Introduction

Tetraalkyldistibines R₄Sb₂ such as Me₄Sb₂ and Et₄Sb₂ are long known low-valent organoantimony compounds. Me₄Sb₂ for instance was synthesized for the first time almost eighty years ago by reaction of an Sb-mirror with methyl radicals.[1,2] Since then, alternative synthetic pathways were established and their structures were investigated, in detail.[3]

Distibines Sb₂R₄ and dibismuthines R₄Bi₂ tend to form intermolecular interactions in the solid state, yielding chain-like structures with E···E bond lengths below the sum of the van-der-Waals radii (4.12 Å).[4]. The formation of intermolecular interactions is typically observed for compounds containing small organic substituents, whereas sterically demanding substituents hamper the formation of intermolecular contacts.

These interactions are rather weak and are often interrupted upon melting, resulting in a bathochromic shift between fluid and solid phases, the so-called ''thermochromic'' behavior.[5] For instance, Me₄Sb₂ is yellow in the solid state in liquid nitrogen, red close to its melting point of 17 °C, again yellow in the fluid state but colourless in the gas phase.[6] We recently studied the solid state structures of Et₄Sb₂ and Et₄Bi₂.[7]

The crystals were obtained by in situ crystallization on the diffractometer using an IR laser-asssited technique. Et₄Sb₂ forms endless chains via short intermolecular Sb···Sb contacts of 3.688(1) Å between two distibine units, which agrees very well with values of reported for Me₄Sb₂ (3.645, 3.678 Å) and [(HC=CMe)₂]₂Sb₂ (3.63 Å). In contrast, Et₄Bi₂ doesn't form isolated Bi chains but exists as rather isolated molecules and the closest intermolecular Bi···Bi distance of 4.4598(4) Å is longer than the sum of the van-der-Waals radii (4.14 Å).

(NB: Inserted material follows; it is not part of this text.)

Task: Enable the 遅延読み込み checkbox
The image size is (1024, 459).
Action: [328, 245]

According to these structural findings, it isn't surprising that Et₄Sb₂ shows thermochromic behavior, while Et₄Bi₂ only shows an intensification of the red color to a deep red color upon cooling to -103° C.

Refences

[1] For a historical review see: D. Seyferth, Organometallics 2001, 20, 1488.

[2] a) F. A. Paneth, Trans. Faraday Soc. 1934, 30, 179; b) F. A. Paneth, H. Loleit, J. Chem. Soc. 1935, 366.

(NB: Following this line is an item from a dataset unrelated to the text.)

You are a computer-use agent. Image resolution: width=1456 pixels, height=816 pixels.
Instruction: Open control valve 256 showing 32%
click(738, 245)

[3] For review articles see: a) H. J. Breunig, R. Rössler, Coord. Chem. Rev. 1997, 163, 33; b) C. Silvestru, H. J. Breunig, H. Althaus, Chem. Rev. 1999, 99, 3277; c) H. J. Breunig, R. Rössler, Chem. Soc. Rev. 2000, 29, 403; d) Y. Matano, T. Ikegami, in Organobismuth Chemistry, ed. H. Suzuki, Y. Matano, Elsevier, Amsterdam, 2001, p. 107ff; e) G. Balázs, H. J. Breunig, in Unusual Structures and Physical properties in organometallic Chemistry, ed. M. Gielen, R. Willem, B. Wrackmeyer, J. Wiley & Sons, West Sussex (GB), 2002, p. 387ff; f) L. Balázs, H. J. Breunig, Coord. Chem. Rev. 2004, 248, 603; g) H. J. Breunig, Z. Anorg. Allg. Chem. 2005, 631, 621.

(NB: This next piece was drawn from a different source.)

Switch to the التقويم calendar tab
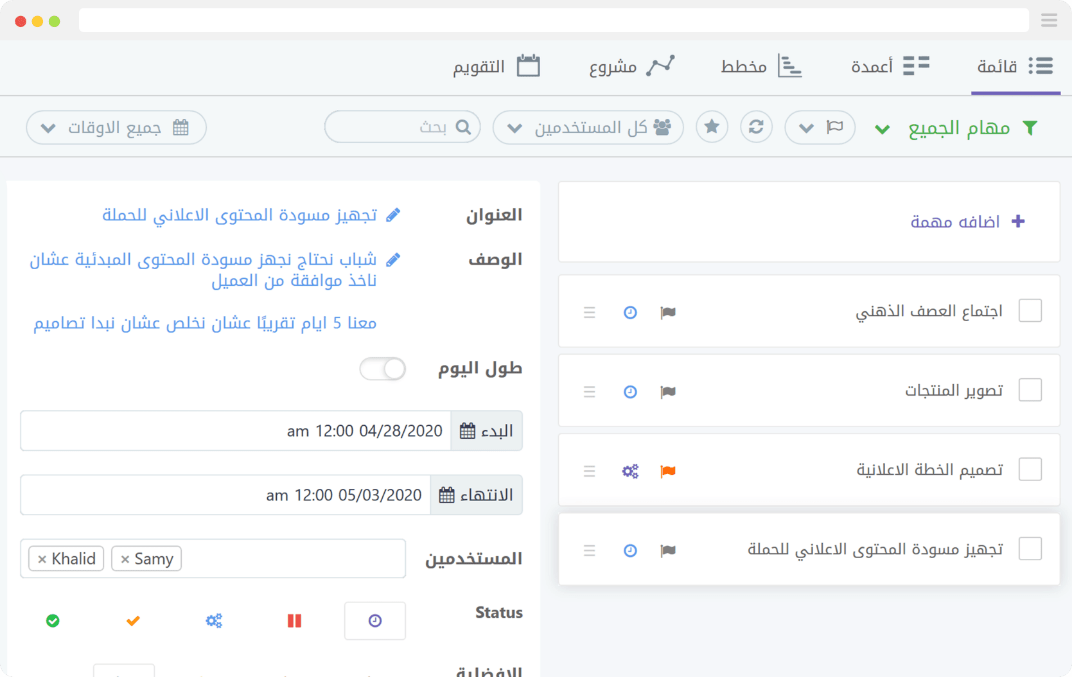The height and width of the screenshot is (677, 1072). coord(496,67)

[4] Mantina, M.; Chamberlin, A. C.; Valero, R.; Cramer, C. J.; Truhlar, D. G. J. Phys. Chem. A 2009, 113, 5806.

[5] a) Ashe, III, A. J.; Ludwig Jr., E. G.; Oleksyszyn, J.; Huffman J. C. Organometallics 1984, 3, 337; b) Mundt, O.; Riffel, H.; Becker, G.; Simon, A. Z. Naturforsch. 1984, 39b, 317; c) Mundt, 0.; Riffel, H.; Becker, G.; Simon, A. Z. Naturforsch. 1988, 43b, 952; d) Breunig, H. J. Z. Anorg. Allg. Chem. 2005, 631, 621; e) Breunig, H. J.; Lork, E.; Moldovan, O.; Rat, C. I. J. Organomet. Chem. 2008, 693, 2527; f) Monakhov, K. Y.; Zessin, T.; Linti G., Eur. J. Inorg. Chem. 2010, 322.

[6] A. J. Ashe, III, E. G. Ludwig, Jr., J. Oleksyszyn, J. C. Huffman Organometallics 1984, 3, 337.

[7] a) Kuczkowski, A.; Heimann, S.; Weber, A.; Schulz, S.; Bläser, D.; Wölper, C. Organometallics 2011, 30, 4730; b) Schulz, S.; Heimann, S.; Kuczkowski, A.; Wölper, C.; Bläser, D. Organometallics 2013, 32, 3391.